The eight songs on the disc (originally released as an LP, so the song list is actually divided up into sides A and B) move back and forth between what we’ve come to expect from music from the region and the group’s new forays into a more popular sound. “Zayna Jumma,” the title and opening track, is along more traditional lines, with the lead instrument being the traditional four-stringed tinidit. All of which makes the second and third songs on the disc, “Ishadlak Ya Khey” and “Zaya Koum,” more surprising with their almost straight-ahead rock and roll drums and guitar. Just when you think you’ve found your bearings, they bring you right back to their roots again with “Met Ha,” featuring guest vocalist Bel Kheir, singing what sounds like a traditional-styled song of the region.
While it’s a little jarring to go back and forth between the modern and the traditional like this, these first four tracks prepare you for the fifth, where the band starts to combine elements of both into one song. “Jagwar Doueh” is a stirring song featuring driving keyboards and drums supporting the vocals of Halima. While the sound is modern and electronic, the feel is still something wild that would never be recorded in our studios in North America or Europe. Over the last three tracks on the disc the band never quite goes as far into popular music again, but they also never completely go back to their traditional base either. In some ways “Aziza,” “Ana lakweri” and “Wazan Doueh” are, for lack of a better description, the most typical of what we have come to assume music from sub-Saharan region will sound like, with the only differences being the inclusion of instruments, drum kit and keyboards not normally associated with it.

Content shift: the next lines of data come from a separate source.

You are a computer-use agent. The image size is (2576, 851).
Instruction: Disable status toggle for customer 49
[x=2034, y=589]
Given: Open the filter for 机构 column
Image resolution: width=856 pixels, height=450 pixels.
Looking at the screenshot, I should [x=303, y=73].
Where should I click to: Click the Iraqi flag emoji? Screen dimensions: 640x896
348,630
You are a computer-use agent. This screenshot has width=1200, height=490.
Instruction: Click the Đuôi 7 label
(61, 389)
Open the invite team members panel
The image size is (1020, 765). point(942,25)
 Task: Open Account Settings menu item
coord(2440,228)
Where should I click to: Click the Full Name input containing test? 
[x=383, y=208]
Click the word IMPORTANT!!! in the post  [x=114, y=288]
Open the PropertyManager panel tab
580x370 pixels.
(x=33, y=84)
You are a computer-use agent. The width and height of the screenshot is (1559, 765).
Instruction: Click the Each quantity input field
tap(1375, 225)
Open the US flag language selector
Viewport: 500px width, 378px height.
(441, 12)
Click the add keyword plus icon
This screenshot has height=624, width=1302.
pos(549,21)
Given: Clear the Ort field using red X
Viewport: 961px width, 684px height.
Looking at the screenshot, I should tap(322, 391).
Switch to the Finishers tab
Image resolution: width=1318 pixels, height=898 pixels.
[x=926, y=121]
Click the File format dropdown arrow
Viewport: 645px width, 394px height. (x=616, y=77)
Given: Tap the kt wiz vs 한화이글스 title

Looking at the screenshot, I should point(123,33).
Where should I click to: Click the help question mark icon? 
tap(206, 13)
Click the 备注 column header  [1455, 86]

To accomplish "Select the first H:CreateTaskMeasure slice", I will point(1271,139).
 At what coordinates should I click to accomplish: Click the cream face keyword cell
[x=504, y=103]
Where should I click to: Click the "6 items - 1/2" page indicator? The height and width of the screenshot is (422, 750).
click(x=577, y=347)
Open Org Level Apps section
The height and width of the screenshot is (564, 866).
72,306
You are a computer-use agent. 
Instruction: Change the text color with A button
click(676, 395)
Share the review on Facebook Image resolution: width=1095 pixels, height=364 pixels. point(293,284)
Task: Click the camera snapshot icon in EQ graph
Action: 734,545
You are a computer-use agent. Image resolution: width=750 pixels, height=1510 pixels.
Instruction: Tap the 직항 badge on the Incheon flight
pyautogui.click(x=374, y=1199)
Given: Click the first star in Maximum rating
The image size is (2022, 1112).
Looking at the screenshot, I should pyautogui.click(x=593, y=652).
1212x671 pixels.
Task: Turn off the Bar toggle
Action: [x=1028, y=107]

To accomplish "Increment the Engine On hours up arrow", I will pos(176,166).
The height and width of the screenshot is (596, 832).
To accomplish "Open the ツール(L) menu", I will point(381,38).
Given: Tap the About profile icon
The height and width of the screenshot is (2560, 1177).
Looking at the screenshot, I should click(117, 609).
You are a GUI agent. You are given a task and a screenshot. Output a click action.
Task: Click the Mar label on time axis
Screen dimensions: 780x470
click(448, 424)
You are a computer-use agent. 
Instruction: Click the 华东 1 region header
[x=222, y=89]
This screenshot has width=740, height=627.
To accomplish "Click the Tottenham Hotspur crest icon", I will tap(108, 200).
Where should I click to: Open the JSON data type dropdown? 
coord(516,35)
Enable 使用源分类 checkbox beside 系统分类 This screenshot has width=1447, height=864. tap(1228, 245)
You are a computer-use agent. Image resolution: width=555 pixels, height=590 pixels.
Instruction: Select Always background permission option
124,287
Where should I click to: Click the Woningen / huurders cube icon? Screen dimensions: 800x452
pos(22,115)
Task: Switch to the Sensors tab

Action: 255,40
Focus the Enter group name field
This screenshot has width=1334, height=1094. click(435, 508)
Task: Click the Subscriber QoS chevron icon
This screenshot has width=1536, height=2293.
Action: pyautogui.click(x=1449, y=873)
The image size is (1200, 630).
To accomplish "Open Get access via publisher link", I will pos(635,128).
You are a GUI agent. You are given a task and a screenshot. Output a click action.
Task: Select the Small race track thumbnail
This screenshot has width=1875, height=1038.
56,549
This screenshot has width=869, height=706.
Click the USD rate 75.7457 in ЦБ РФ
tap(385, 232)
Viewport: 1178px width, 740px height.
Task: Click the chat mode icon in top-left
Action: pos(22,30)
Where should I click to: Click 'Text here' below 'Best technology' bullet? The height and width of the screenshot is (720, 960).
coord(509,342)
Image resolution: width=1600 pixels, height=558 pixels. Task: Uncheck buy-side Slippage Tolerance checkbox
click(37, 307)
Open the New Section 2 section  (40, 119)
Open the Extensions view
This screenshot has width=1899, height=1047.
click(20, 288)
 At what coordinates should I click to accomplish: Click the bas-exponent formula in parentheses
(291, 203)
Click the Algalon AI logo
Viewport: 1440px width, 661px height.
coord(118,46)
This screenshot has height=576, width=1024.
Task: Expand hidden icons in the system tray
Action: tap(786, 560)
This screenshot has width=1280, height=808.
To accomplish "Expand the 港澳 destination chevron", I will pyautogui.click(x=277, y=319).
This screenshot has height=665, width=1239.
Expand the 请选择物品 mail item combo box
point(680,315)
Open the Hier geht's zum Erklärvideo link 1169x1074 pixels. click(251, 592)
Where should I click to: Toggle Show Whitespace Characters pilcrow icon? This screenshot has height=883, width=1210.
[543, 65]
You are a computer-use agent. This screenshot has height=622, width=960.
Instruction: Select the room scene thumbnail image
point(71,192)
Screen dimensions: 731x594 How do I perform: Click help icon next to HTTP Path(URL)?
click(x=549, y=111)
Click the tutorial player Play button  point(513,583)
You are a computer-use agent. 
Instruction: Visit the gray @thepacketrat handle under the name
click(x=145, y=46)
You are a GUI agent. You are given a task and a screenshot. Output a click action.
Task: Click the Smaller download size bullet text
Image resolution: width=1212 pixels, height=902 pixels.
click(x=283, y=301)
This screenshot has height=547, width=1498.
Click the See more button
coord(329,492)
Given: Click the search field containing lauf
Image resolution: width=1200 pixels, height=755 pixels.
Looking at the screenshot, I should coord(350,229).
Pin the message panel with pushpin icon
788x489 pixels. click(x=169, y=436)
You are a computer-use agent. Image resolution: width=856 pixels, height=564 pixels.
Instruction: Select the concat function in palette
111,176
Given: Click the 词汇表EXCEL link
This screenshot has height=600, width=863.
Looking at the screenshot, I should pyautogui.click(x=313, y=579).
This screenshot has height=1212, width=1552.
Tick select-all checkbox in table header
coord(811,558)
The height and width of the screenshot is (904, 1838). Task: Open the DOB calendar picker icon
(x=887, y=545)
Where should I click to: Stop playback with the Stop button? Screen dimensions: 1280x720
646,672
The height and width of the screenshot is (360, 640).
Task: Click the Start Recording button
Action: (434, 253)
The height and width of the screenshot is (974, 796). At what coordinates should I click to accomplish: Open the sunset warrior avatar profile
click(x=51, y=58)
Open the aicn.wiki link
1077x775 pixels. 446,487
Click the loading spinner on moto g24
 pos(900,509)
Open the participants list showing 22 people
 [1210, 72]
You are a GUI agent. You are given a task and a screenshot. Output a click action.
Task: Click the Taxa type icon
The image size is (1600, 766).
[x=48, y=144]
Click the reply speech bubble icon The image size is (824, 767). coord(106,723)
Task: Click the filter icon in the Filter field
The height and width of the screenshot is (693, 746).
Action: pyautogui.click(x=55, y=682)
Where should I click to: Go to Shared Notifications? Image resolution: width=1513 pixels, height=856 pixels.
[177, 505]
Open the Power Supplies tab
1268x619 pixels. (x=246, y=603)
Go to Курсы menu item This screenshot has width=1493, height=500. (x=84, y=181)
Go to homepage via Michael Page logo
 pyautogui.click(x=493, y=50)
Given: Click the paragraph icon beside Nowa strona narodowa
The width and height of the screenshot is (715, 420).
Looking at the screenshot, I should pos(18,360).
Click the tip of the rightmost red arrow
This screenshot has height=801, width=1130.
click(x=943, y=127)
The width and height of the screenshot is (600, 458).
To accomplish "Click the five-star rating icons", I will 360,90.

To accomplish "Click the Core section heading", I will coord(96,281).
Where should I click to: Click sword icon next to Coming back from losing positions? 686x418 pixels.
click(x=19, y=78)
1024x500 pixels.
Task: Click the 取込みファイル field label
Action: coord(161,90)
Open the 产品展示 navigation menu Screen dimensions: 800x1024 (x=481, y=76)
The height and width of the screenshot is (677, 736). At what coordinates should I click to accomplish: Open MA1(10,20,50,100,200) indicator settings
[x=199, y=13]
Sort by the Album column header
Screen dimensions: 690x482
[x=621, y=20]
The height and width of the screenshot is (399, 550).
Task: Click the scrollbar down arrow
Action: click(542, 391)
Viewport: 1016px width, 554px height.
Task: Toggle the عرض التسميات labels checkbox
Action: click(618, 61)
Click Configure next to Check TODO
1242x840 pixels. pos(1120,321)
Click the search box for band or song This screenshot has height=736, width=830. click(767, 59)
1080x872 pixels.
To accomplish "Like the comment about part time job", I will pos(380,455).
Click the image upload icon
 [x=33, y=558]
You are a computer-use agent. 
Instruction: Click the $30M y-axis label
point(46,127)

The latest offering by Group Doueh, Zayna Jumma, is probably not the type of music most people familiar with other groups from the sub-Saharan region of Africa would expect to hear. It might not be to everyone’s taste, and it might even disappoint some, yet it is an exciting and challenging collection of music by a collection of musicians not afraid to experiment and push themselves and their music in new directions. As far as I’m concerned that’s something which should be encouraged at all times as it’s the only way for music to continue to grow. Unfortunately, while the quality of this recording is still a big improvement over earlier field recordings done by Mayet, there is still a lot of room for making it even better. While Sublime Frequencies and Mayet must be given credit for bringing bands like Group Doueh to the world’s attention, we will only discover their real quality with proper recordings. I hope somebody is encouraged after hearing this disc to offer them that opportunity. Their music deserves it.